- Data for processing -
■ ■ ■ ■
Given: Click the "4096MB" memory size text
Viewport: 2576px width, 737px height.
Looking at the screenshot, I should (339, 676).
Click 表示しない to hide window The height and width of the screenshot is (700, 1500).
■ ■ ■ ■
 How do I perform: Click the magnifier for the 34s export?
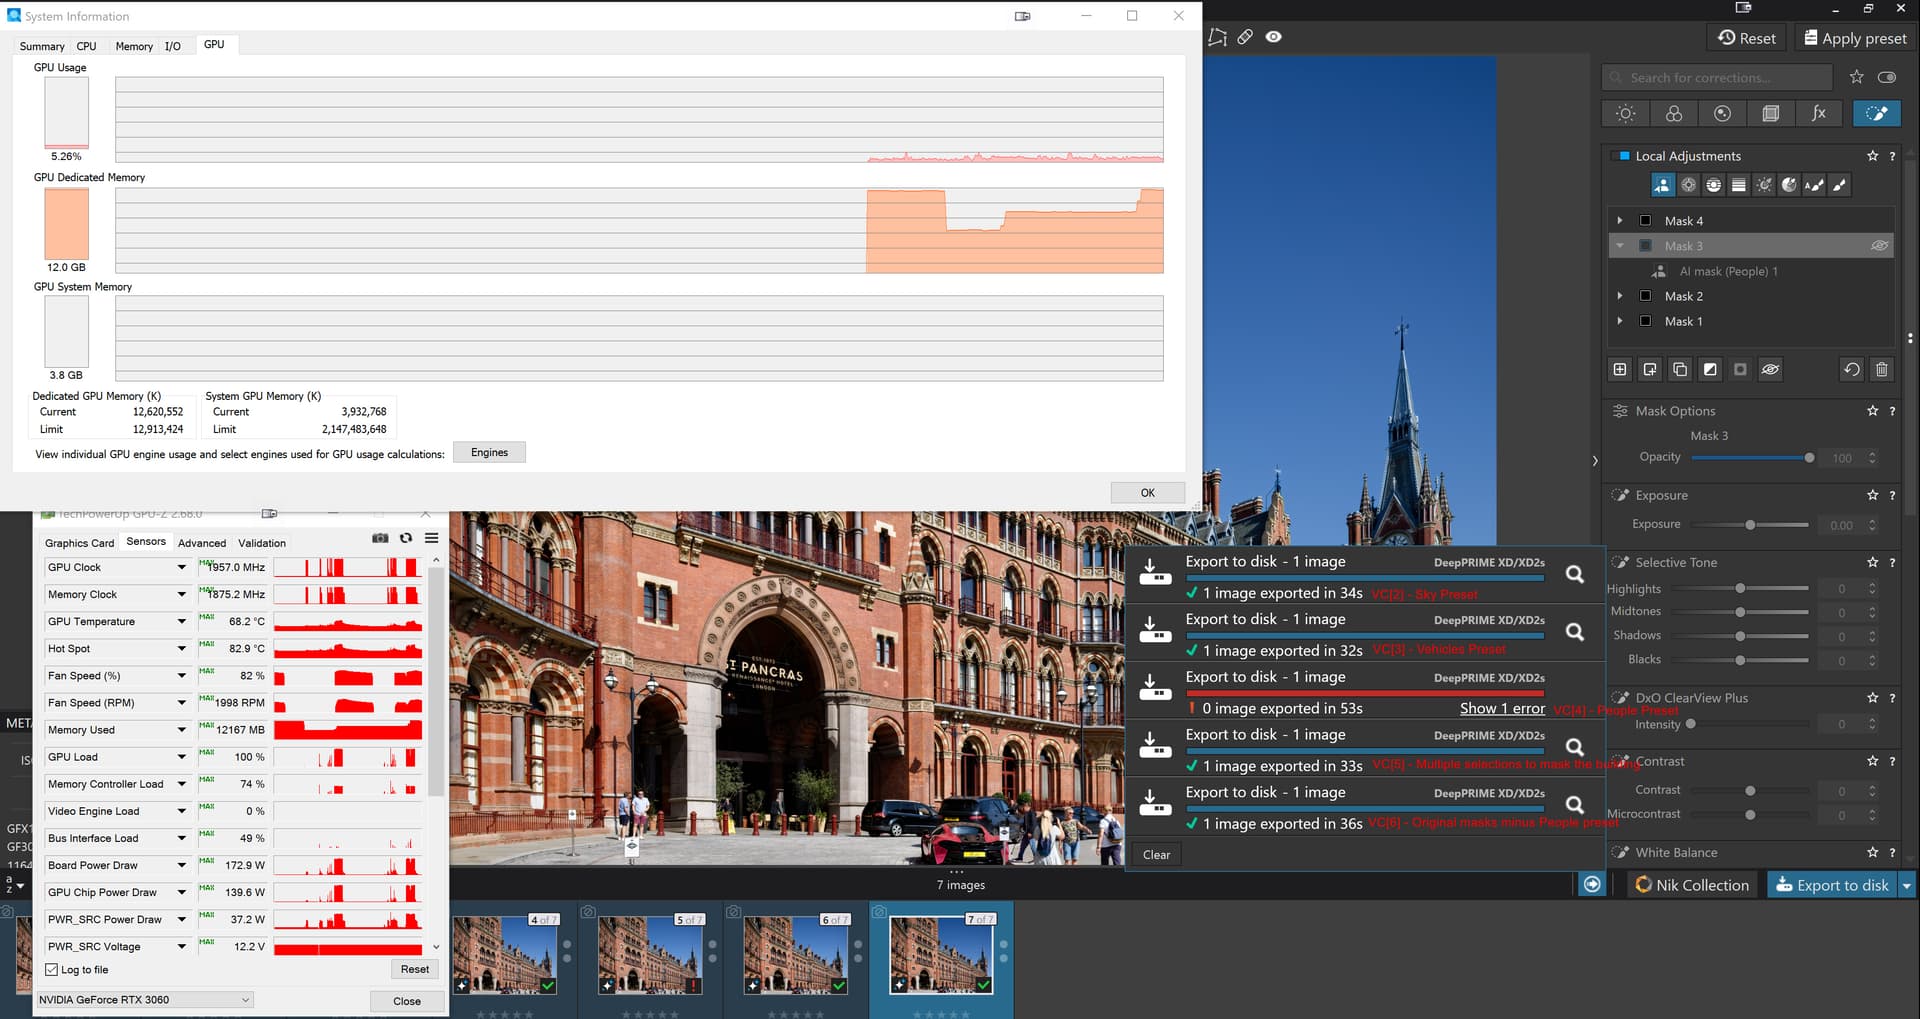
■ ■ ■ ■
- Problem details -
Give only the number of lines in the material above that hold the word "Click".

- Task response -
3